Démocratie ! Vous avez dit démocratie ?
10 février 2014 par Guillaume Prieur - Vue(s) d'Europe
La nouvelle consultation publique que la Commission européenne a décidée d’organiser depuis le 5 décembre dernier sur la révision des règles de l’Union européenne en matière de droit d’auteur a vu finalement son échéance repoussé au 5 mars. Elle mériterait beaucoup d’observations, à commencer par ce nouvel accroc fait au respect de la diversité linguistique de l’Union puisque la Commission, oubliant sans doute qu’elle avait à sa disposition quelques centaines de traducteurs, n’a pas jugé bon de faire traduire sa consultation dans d’autres langues que l’anglais. L’exercice de la consultation commençait donc déjà mal pour le citoyen européen non anglophone.
Arrêtons-nous plutôt sur les limites de ce qui est au départ une démarche démocratique louable, tant la volonté d’ écouter les citoyens européens ne peut évidemment pas être en soi critiquée.
Car voilà, la démocratie s’est trouvée assiégée de deux côtés : d’une part, les fonctionnaires européens qui ont rédigé cette consultation longue de 36 pages et de 80 questions se sont ingéniés à le truffer de questions complexes et biaisées et de points de vue clairement orientés qui en disent longs sur les motivations anti-droits d’auteurs de ces rédacteurs. D’autre part, les militants internautes regroupés au sein d’associations telles que la Quadrature du net ou le Parti pirate n’ont pu résister à l’envie d’organiser des réponses en masse et de faire une démonstration de force pour accréditer l’idée que l’ensemble des internautes européens veulent une évolution des règles du droit d’auteur.
Tous ces groupes qui refusent l’étiquette de lobbyistes pour mieux mettre en avant la noblesse de leur militantisme devraient pourtant faire preuve davantage d’honnêteté et d’objectivité sur la nature de leurs pratiques. Car quelle différence y a-t-il entre un maire qui, le jour des élections, va chercher avec des camionnettes des personnes âgées à la sortie des hospices pour les emmener voter (pour lui évidemment !) et des associations qui préparent des réponses toutes faites pour que leurs membres puissent inonder les boites mails des fonctionnaires de la Commission ? Aucune !
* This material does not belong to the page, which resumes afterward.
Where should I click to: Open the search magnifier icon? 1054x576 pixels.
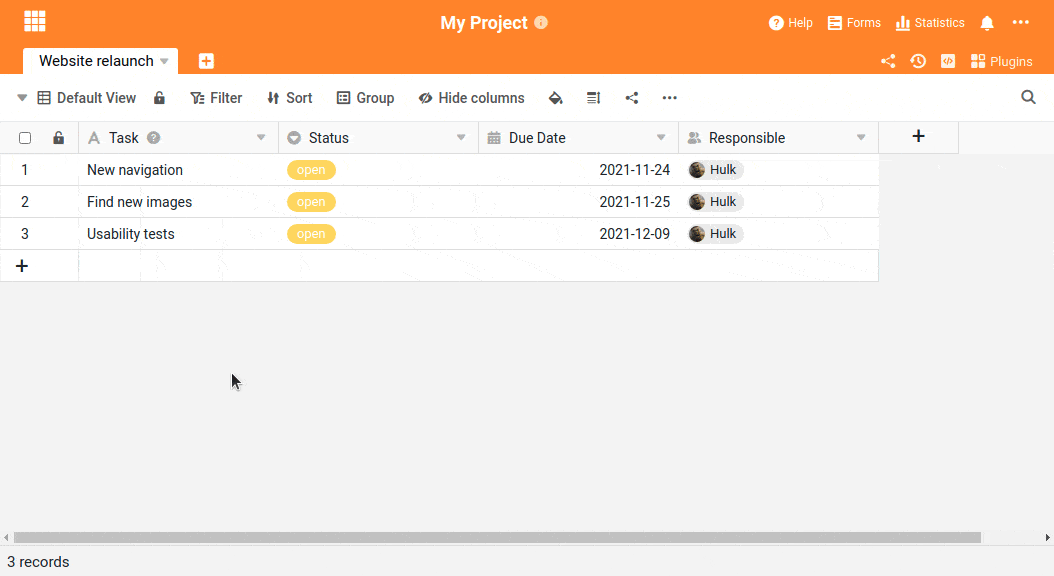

Or, ce que tout le monde réprouve moralement – à juste titre – parce que la manipulation du vote est une déviance de la démocratie ne serait pas condamnable quand il s’agit de groupes d’internautes. Disons-le clairement, les modèles de réponses préparées par la quadrature du Net ou celles concoctées par le Parti Pirate nous éloignent du champ légitime de l’information de ses membres et nous rapprochent d’une forme de manipulation.
C’est sans doute le plus grave dans cette affaire que de voir une démarche démocratique être confisquée par des organisations, peu représentatives des centaines de millions d’internautes européens et qui ne font que remettre au goût du jour et de la technologie les vieilles ficelles de la manipulation et du clientélisme politique.
Au final, avec cette consultation, c’est l’illustration d’un processus européen qui déraille, qui fait croire à un dialogue entre les institutions et les européens. Le citoyen-expert qui répondra à cette consultation sera bien plus souvent un militant zélé à qui on a fourni des réponses clé en main. Comme au temps pas si ancien où les édiles locaux faisaient participer en masse leurs militants aux enquêtes publiques en rédigeant à leur place des mots de soutien à des projets toujours excellents et formidables.
En réponse, il n’y a alors plus d’autres solutions que de se démultiplier à son tour pour rééquilibrer le rapport de forces. Se multiplient alors les réponses, les courriers et autres pétitions.
Pas sûr que la démocratie en sorte réellement gagnante et que l’avenir du droit d’auteur se dessine avec autant de clarté qu’il le mériterait.